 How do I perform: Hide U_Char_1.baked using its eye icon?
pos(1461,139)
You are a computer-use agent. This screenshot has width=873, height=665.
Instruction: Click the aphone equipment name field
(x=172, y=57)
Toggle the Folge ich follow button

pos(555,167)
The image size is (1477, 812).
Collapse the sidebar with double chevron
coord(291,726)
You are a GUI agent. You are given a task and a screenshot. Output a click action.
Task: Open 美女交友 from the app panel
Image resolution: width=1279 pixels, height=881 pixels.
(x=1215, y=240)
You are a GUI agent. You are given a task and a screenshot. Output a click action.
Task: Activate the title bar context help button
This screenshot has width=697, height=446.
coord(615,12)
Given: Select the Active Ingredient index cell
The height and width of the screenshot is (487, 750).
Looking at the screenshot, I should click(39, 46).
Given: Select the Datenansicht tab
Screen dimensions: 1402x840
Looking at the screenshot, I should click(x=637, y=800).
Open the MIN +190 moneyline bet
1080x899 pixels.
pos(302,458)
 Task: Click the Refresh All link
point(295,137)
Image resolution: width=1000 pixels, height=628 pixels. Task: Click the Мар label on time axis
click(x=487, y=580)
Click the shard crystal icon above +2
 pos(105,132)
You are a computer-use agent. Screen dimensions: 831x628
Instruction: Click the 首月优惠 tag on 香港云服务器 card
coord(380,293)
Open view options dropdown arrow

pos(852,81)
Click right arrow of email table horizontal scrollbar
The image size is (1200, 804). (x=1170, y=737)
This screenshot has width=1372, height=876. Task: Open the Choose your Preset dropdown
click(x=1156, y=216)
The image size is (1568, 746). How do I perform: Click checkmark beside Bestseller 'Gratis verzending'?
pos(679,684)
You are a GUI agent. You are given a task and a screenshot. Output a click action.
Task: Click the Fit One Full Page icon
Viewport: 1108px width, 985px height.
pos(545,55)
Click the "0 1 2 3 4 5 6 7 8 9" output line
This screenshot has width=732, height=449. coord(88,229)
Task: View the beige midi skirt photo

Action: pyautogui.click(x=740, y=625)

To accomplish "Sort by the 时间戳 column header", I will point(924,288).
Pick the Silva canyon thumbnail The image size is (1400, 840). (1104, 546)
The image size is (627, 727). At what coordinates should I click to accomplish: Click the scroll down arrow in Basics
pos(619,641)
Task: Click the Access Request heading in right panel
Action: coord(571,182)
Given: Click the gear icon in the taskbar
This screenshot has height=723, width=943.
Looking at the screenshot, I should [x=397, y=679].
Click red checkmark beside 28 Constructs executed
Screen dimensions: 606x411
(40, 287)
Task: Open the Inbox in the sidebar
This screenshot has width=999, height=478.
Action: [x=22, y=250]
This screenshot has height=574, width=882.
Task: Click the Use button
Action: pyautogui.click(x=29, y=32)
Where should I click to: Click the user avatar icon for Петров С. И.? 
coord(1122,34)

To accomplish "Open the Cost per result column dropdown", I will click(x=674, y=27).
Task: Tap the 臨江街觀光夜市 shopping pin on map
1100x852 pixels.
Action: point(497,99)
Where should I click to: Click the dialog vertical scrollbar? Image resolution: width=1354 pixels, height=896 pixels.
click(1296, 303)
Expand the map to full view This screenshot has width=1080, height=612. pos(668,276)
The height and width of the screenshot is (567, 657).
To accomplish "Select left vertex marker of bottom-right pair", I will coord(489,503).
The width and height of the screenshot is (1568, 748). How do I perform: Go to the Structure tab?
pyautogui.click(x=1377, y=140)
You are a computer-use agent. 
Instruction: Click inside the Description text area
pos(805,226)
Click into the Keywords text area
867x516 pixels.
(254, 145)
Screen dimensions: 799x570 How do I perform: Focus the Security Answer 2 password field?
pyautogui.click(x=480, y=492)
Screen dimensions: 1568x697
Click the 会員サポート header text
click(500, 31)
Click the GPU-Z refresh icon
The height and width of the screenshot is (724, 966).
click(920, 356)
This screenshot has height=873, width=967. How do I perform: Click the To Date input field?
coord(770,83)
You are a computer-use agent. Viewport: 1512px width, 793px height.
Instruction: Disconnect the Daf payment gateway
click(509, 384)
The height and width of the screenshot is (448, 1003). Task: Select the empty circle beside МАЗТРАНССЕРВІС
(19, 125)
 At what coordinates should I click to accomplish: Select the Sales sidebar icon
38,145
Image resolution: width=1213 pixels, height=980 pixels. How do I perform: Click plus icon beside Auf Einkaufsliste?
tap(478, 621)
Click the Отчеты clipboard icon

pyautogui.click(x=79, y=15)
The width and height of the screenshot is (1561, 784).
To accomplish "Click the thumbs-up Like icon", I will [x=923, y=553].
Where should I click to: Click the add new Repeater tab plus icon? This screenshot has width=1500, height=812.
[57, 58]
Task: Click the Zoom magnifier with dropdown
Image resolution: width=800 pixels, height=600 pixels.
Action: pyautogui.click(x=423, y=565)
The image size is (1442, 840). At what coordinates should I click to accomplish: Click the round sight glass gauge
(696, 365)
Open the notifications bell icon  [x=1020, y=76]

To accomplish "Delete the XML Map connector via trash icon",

----

### [To be done]
Write out the data above line for line, with no changes.

### [Task output]
 How do I perform: Hide U_Char_1.baked using its eye icon?
pos(1461,139)
You are a computer-use agent. This screenshot has width=873, height=665.
Instruction: Click the aphone equipment name field
(x=172, y=57)
Toggle the Folge ich follow button

pos(555,167)
The image size is (1477, 812).
Collapse the sidebar with double chevron
coord(291,726)
You are a GUI agent. You are given a task and a screenshot. Output a click action.
Task: Open 美女交友 from the app panel
Image resolution: width=1279 pixels, height=881 pixels.
(x=1215, y=240)
You are a GUI agent. You are given a task and a screenshot. Output a click action.
Task: Activate the title bar context help button
This screenshot has width=697, height=446.
coord(615,12)
Given: Select the Active Ingredient index cell
The height and width of the screenshot is (487, 750).
Looking at the screenshot, I should click(39, 46).
Given: Select the Datenansicht tab
Screen dimensions: 1402x840
Looking at the screenshot, I should click(x=637, y=800).
Open the MIN +190 moneyline bet
1080x899 pixels.
pos(302,458)
 Task: Click the Refresh All link
point(295,137)
Image resolution: width=1000 pixels, height=628 pixels. Task: Click the Мар label on time axis
click(x=487, y=580)
Click the shard crystal icon above +2
 pos(105,132)
You are a computer-use agent. Screen dimensions: 831x628
Instruction: Click the 首月优惠 tag on 香港云服务器 card
coord(380,293)
Open view options dropdown arrow

pos(852,81)
Click right arrow of email table horizontal scrollbar
The image size is (1200, 804). (x=1170, y=737)
This screenshot has width=1372, height=876. Task: Open the Choose your Preset dropdown
click(x=1156, y=216)
The image size is (1568, 746). How do I perform: Click checkmark beside Bestseller 'Gratis verzending'?
pos(679,684)
You are a GUI agent. You are given a task and a screenshot. Output a click action.
Task: Click the Fit One Full Page icon
Viewport: 1108px width, 985px height.
pos(545,55)
Click the "0 1 2 3 4 5 6 7 8 9" output line
This screenshot has width=732, height=449. coord(88,229)
Task: View the beige midi skirt photo

Action: pyautogui.click(x=740, y=625)

To accomplish "Sort by the 时间戳 column header", I will point(924,288).
Pick the Silva canyon thumbnail The image size is (1400, 840). (1104, 546)
The image size is (627, 727). At what coordinates should I click to accomplish: Click the scroll down arrow in Basics
pos(619,641)
Task: Click the Access Request heading in right panel
Action: coord(571,182)
Given: Click the gear icon in the taskbar
This screenshot has height=723, width=943.
Looking at the screenshot, I should [x=397, y=679].
Click red checkmark beside 28 Constructs executed
Screen dimensions: 606x411
(40, 287)
Task: Open the Inbox in the sidebar
This screenshot has width=999, height=478.
Action: [x=22, y=250]
This screenshot has height=574, width=882.
Task: Click the Use button
Action: pyautogui.click(x=29, y=32)
Where should I click to: Click the user avatar icon for Петров С. И.? 
coord(1122,34)

To accomplish "Open the Cost per result column dropdown", I will click(x=674, y=27).
Task: Tap the 臨江街觀光夜市 shopping pin on map
1100x852 pixels.
Action: point(497,99)
Where should I click to: Click the dialog vertical scrollbar? Image resolution: width=1354 pixels, height=896 pixels.
click(1296, 303)
Expand the map to full view This screenshot has width=1080, height=612. pos(668,276)
The height and width of the screenshot is (567, 657).
To accomplish "Select left vertex marker of bottom-right pair", I will coord(489,503).
The width and height of the screenshot is (1568, 748). How do I perform: Go to the Structure tab?
pyautogui.click(x=1377, y=140)
You are a computer-use agent. 
Instruction: Click inside the Description text area
pos(805,226)
Click into the Keywords text area
867x516 pixels.
(254, 145)
Screen dimensions: 799x570 How do I perform: Focus the Security Answer 2 password field?
pyautogui.click(x=480, y=492)
Screen dimensions: 1568x697
Click the 会員サポート header text
click(500, 31)
Click the GPU-Z refresh icon
The height and width of the screenshot is (724, 966).
click(920, 356)
This screenshot has height=873, width=967. How do I perform: Click the To Date input field?
coord(770,83)
You are a computer-use agent. Viewport: 1512px width, 793px height.
Instruction: Disconnect the Daf payment gateway
click(509, 384)
The height and width of the screenshot is (448, 1003). Task: Select the empty circle beside МАЗТРАНССЕРВІС
(19, 125)
 At what coordinates should I click to accomplish: Select the Sales sidebar icon
38,145
Image resolution: width=1213 pixels, height=980 pixels. How do I perform: Click plus icon beside Auf Einkaufsliste?
tap(478, 621)
Click the Отчеты clipboard icon

pyautogui.click(x=79, y=15)
The width and height of the screenshot is (1561, 784).
To accomplish "Click the thumbs-up Like icon", I will [x=923, y=553].
Where should I click to: Click the add new Repeater tab plus icon? This screenshot has width=1500, height=812.
[57, 58]
Task: Click the Zoom magnifier with dropdown
Image resolution: width=800 pixels, height=600 pixels.
Action: pyautogui.click(x=423, y=565)
The image size is (1442, 840). At what coordinates should I click to accomplish: Click the round sight glass gauge
(696, 365)
Open the notifications bell icon  [x=1020, y=76]

To accomplish "Delete the XML Map connector via trash icon",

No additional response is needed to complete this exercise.